─── Passage to read

First Language Acquisition Settings

Long ago the Danish linguist Otto Jespersen (1922: 40) noted the stark contrast between the almost universal and rather uniform success of children acquiring English as their mother tongue compared to the ‘defective and inexact command’ of the language often achieved by foreign language learners, whose success is also subject to tremendous individual variation. Children produce their first word at about the age of 12 months. By the age of about 18 months most children have an active vocabulary of perhaps 50 words, that is, words they can use, not just understand (Crystal 1986: 93; Saxton 2017: 156). By 24 months children have a command of several hundred words and by the age of six they can at least understand perhaps 10,000 words (Bloom and Markson 1998: 68) or even 14,000 words (Clark 1993: 13).
However, the key to acquiring a language is the acquisition of its syntax; in other words knowing how to combine words to form utterances. Otherwise all one can do is to name things. Although there is variation in the rate (speed) of acquisition of syntax, all children seem to follow more or less the same path (route) (Brown 1973: 272–275). The route remains the same because it is the relative complexity of individual structures which determines the order in which they are acquired regardless of individual differences in children and the exposure they receive to language. Clark and Clark (1977: 295) gave examples of typical utterances by children aged between 12 months and two years eight months. These range from one-word utterances (‘More’ at age 15 months), to two-word utterances (‘More read’ at age 20 months), to what is sometimes called ‘telegraphic speech’ (‘Where go car?’ at age two years one month) and finally to the production of simple sentences (‘What he can ride in?’, or even ‘I want to open it’ at age two years eight months). Some children are much quicker than others at moving through these stages, but, broadly speaking, one-year-olds start with single words and before they are two years old have progressed to two-word utterances. Telegraphic speech, marked by reduced syntax, is characteristic of two-year-olds and by the time they are three, children will be producing simple sentences, some of which may be fully acceptable in the adult language although others such as ‘What he can ride in?’ will still be grammatically deviant (Clark and Clark 1977; Crystal 1986; Saxton 2017).
Just being exposed to language, for example by overhearing the conversations of others, listening to the radio or watching TV, is not enough to acquire a language (Saxton 2017: 95–96). Children can pick up some vocabulary from overheard language or TV but they cannot acquire syntax in this way without interpersonal interaction (Saxton 2017: 96). Language acquisition is intimately linked to the child’s own social interactive needs from the very start (Bloom and Tinker 2001). Even before babies utter their first words at about 12 months of age, people talk to them as if they understood what is being said, and babies do understand some words before they can say their first words. Between the ages of six months and one year children develop the ability to engage in ‘joint attention’, that is, ‘the simultaneous engagement of two or more individuals in mental focus on a single external object of attention’ (Pence Turnbull and Justice 2017: 137). An example would be a parent holding up a toy for a child to look at, or looking at pictures with a child. Joint attention seems to be important for early word learning (Adamson and Chance 1998: 28).

──────

**Activity A:**
Based on the text on first language acquisition, say whether each statement agrees with it. Answer yes or no, and quote the words from the text that decide it.
(i) Children say their first word at about 12 months of age.
(ii) Overhearing conversations or watching TV is enough for children to acquire syntax.
(iii) Telegraphic speech is characteristic of three-year-olds.
**Activity B:** According to the text on first language acquisition, what determines the order in which children acquire structures?
**Activity C:** List every child utterance that the text on first language acquisition quotes from Clark and Clark (1977) as an example.

─── Dataset extract

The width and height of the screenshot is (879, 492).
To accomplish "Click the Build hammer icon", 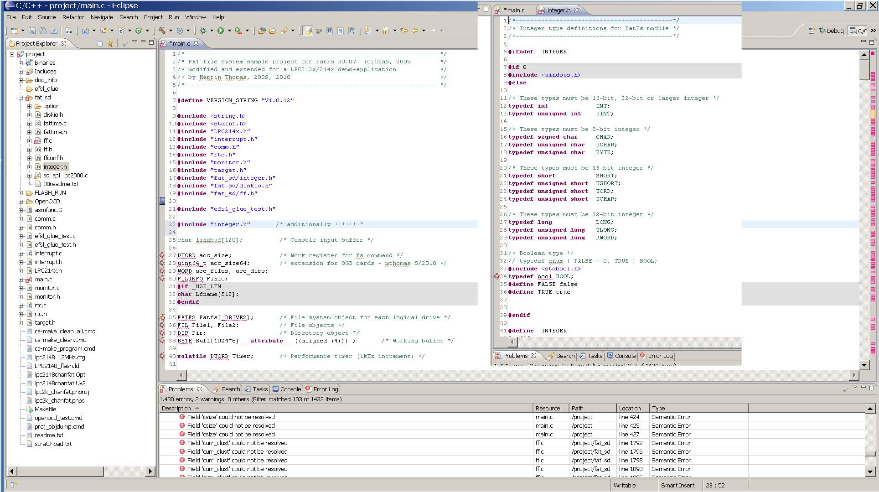I will pyautogui.click(x=162, y=31).
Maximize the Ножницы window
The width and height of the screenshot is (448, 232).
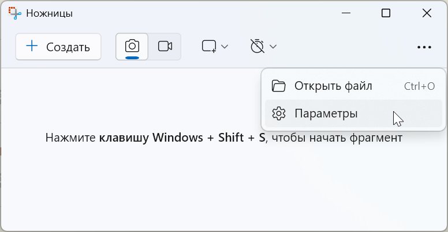click(386, 13)
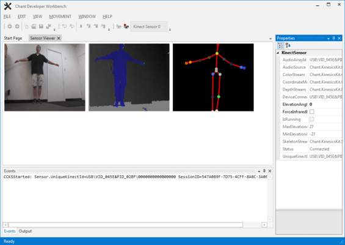Switch to the Start Page tab
The image size is (345, 245).
pyautogui.click(x=13, y=38)
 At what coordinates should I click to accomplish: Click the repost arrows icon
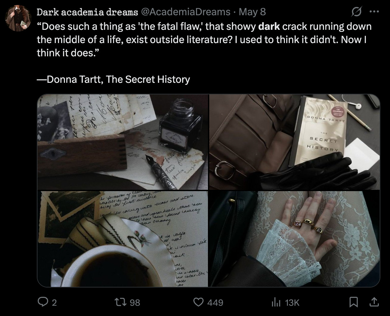click(x=119, y=302)
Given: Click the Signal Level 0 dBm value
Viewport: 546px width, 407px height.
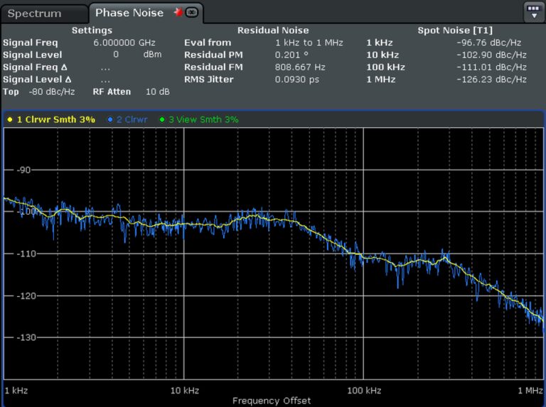Looking at the screenshot, I should [x=115, y=55].
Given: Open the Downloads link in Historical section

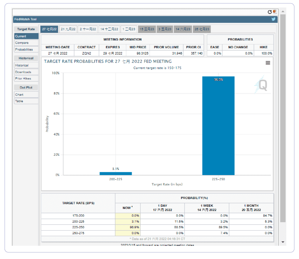Looking at the screenshot, I should (26, 72).
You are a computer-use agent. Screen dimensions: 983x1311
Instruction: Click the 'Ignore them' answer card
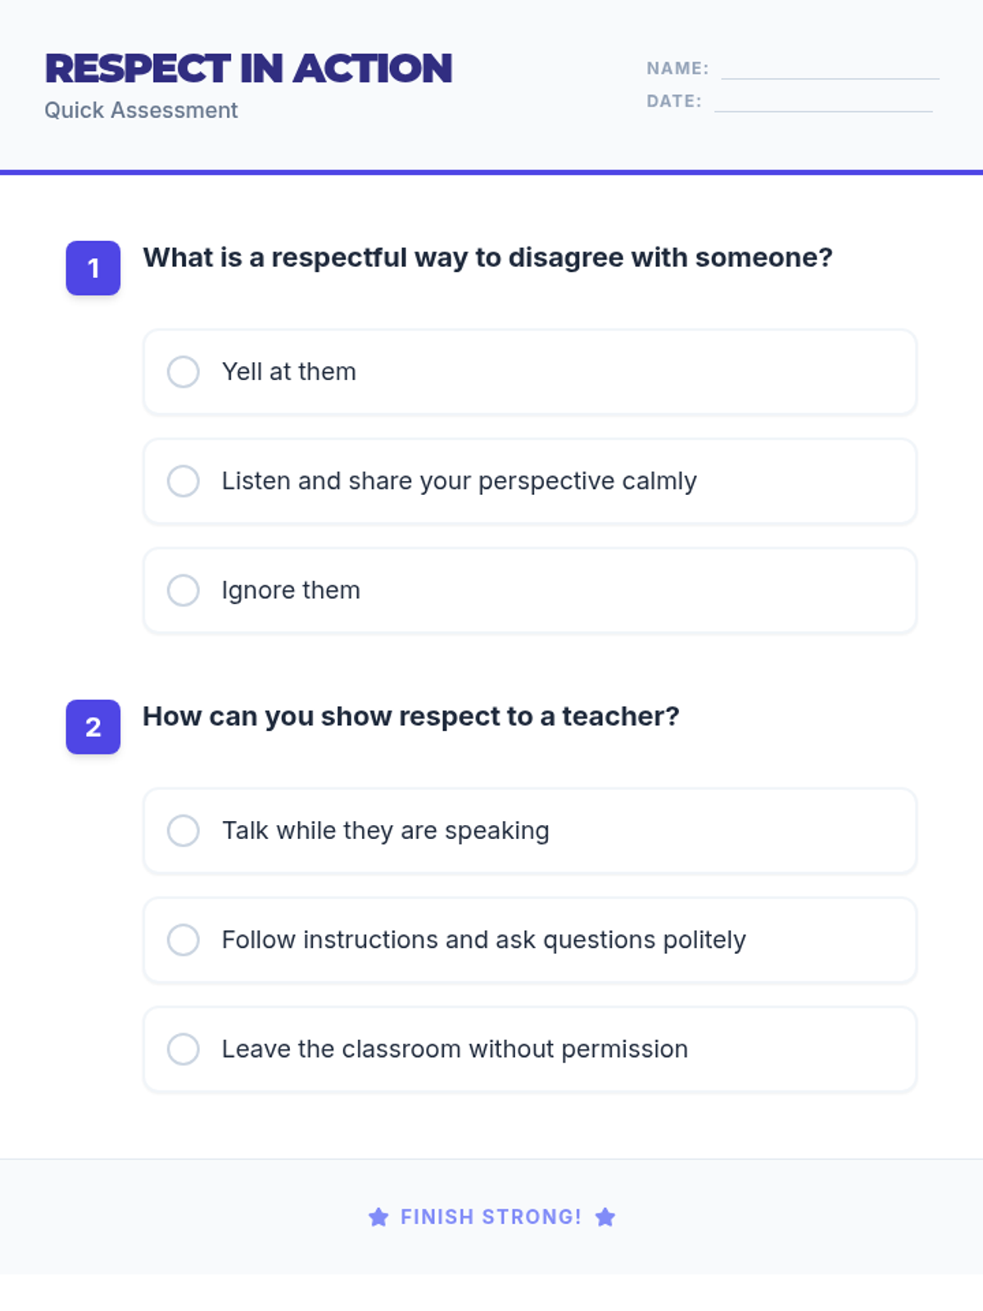(530, 590)
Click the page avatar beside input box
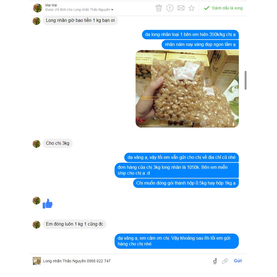This screenshot has width=277, height=277. click(x=37, y=261)
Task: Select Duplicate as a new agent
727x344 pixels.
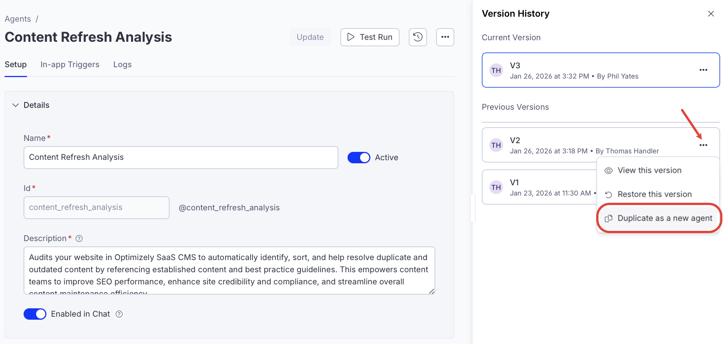Action: 664,218
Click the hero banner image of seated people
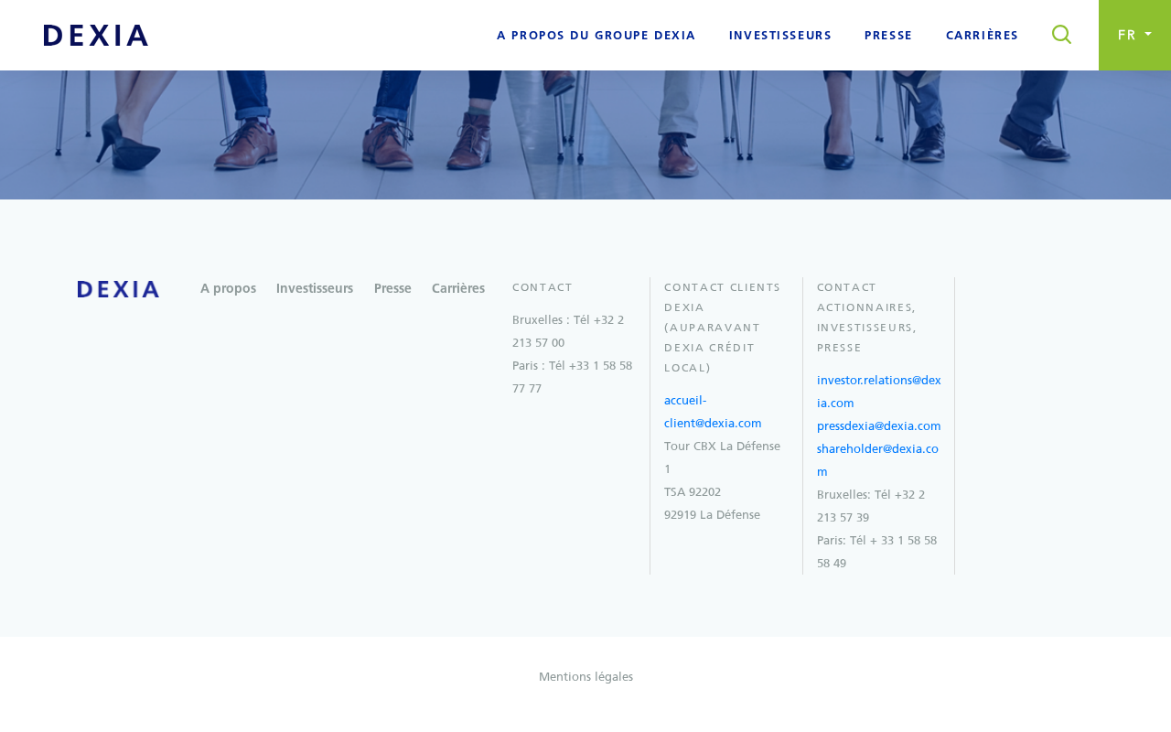The image size is (1171, 732). point(586,135)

──────

**Written response A:**
(i) Yes: "Children produce their first word at about the age of 12 months."
(ii) No: "they cannot acquire syntax in this way without interpersonal interaction"
(iii) No: "Telegraphic speech, marked by reduced syntax, is characteristic of two-year-olds"

**Written response B:** The relative complexity of the individual structures determines the order.

**Written response C:**
'More'
'More read'
'Where go car?'
'What he can ride in?'
'I want to open it'